Could you repeat the entries below word for word, leaving nothing out?
(THE DATA)
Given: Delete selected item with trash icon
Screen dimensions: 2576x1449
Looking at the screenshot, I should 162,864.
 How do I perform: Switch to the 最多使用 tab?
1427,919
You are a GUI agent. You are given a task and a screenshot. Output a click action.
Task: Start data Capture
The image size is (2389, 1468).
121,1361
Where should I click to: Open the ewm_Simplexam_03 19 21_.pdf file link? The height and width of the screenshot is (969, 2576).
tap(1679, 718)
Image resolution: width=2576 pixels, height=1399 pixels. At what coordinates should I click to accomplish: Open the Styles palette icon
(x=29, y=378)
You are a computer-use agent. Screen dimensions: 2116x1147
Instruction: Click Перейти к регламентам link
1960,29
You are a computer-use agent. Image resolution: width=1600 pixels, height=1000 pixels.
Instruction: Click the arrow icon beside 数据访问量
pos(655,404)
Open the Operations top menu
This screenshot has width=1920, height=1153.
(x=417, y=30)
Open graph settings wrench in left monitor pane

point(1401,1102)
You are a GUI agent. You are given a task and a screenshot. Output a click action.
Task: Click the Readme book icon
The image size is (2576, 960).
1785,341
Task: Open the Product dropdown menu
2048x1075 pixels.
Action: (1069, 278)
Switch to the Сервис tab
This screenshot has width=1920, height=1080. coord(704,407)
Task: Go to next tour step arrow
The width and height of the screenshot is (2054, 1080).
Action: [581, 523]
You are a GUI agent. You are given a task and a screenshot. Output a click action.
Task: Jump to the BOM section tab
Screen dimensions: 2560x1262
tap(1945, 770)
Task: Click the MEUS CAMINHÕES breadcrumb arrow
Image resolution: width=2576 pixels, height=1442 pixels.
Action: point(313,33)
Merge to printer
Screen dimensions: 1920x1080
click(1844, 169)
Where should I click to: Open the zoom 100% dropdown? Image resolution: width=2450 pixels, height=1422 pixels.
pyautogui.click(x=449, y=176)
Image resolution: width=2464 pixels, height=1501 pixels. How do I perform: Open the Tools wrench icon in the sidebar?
(End THE DATA)
● EXERCISE SOLUTION:
Given: Delete selected item with trash icon
Screen dimensions: 2576x1449
Looking at the screenshot, I should 162,864.
 How do I perform: Switch to the 最多使用 tab?
1427,919
You are a GUI agent. You are given a task and a screenshot. Output a click action.
Task: Start data Capture
The image size is (2389, 1468).
121,1361
Where should I click to: Open the ewm_Simplexam_03 19 21_.pdf file link? The height and width of the screenshot is (969, 2576).
tap(1679, 718)
Image resolution: width=2576 pixels, height=1399 pixels. At what coordinates should I click to accomplish: Open the Styles palette icon
(x=29, y=378)
You are a computer-use agent. Screen dimensions: 2116x1147
Instruction: Click Перейти к регламентам link
1960,29
You are a computer-use agent. Image resolution: width=1600 pixels, height=1000 pixels.
Instruction: Click the arrow icon beside 数据访问量
pos(655,404)
Open the Operations top menu
This screenshot has width=1920, height=1153.
(x=417, y=30)
Open graph settings wrench in left monitor pane

point(1401,1102)
You are a GUI agent. You are given a task and a screenshot. Output a click action.
Task: Click the Readme book icon
The image size is (2576, 960).
1785,341
Task: Open the Product dropdown menu
2048x1075 pixels.
Action: (1069, 278)
Switch to the Сервис tab
This screenshot has width=1920, height=1080. coord(704,407)
Task: Go to next tour step arrow
The width and height of the screenshot is (2054, 1080).
Action: [581, 523]
You are a GUI agent. You are given a task and a screenshot. Output a click action.
Task: Jump to the BOM section tab
Screen dimensions: 2560x1262
tap(1945, 770)
Task: Click the MEUS CAMINHÕES breadcrumb arrow
Image resolution: width=2576 pixels, height=1442 pixels.
Action: point(313,33)
Merge to printer
Screen dimensions: 1920x1080
click(1844, 169)
Where should I click to: Open the zoom 100% dropdown? Image resolution: width=2450 pixels, height=1422 pixels.
pyautogui.click(x=449, y=176)
Image resolution: width=2464 pixels, height=1501 pixels. How do I perform: Open the Tools wrench icon in the sidebar?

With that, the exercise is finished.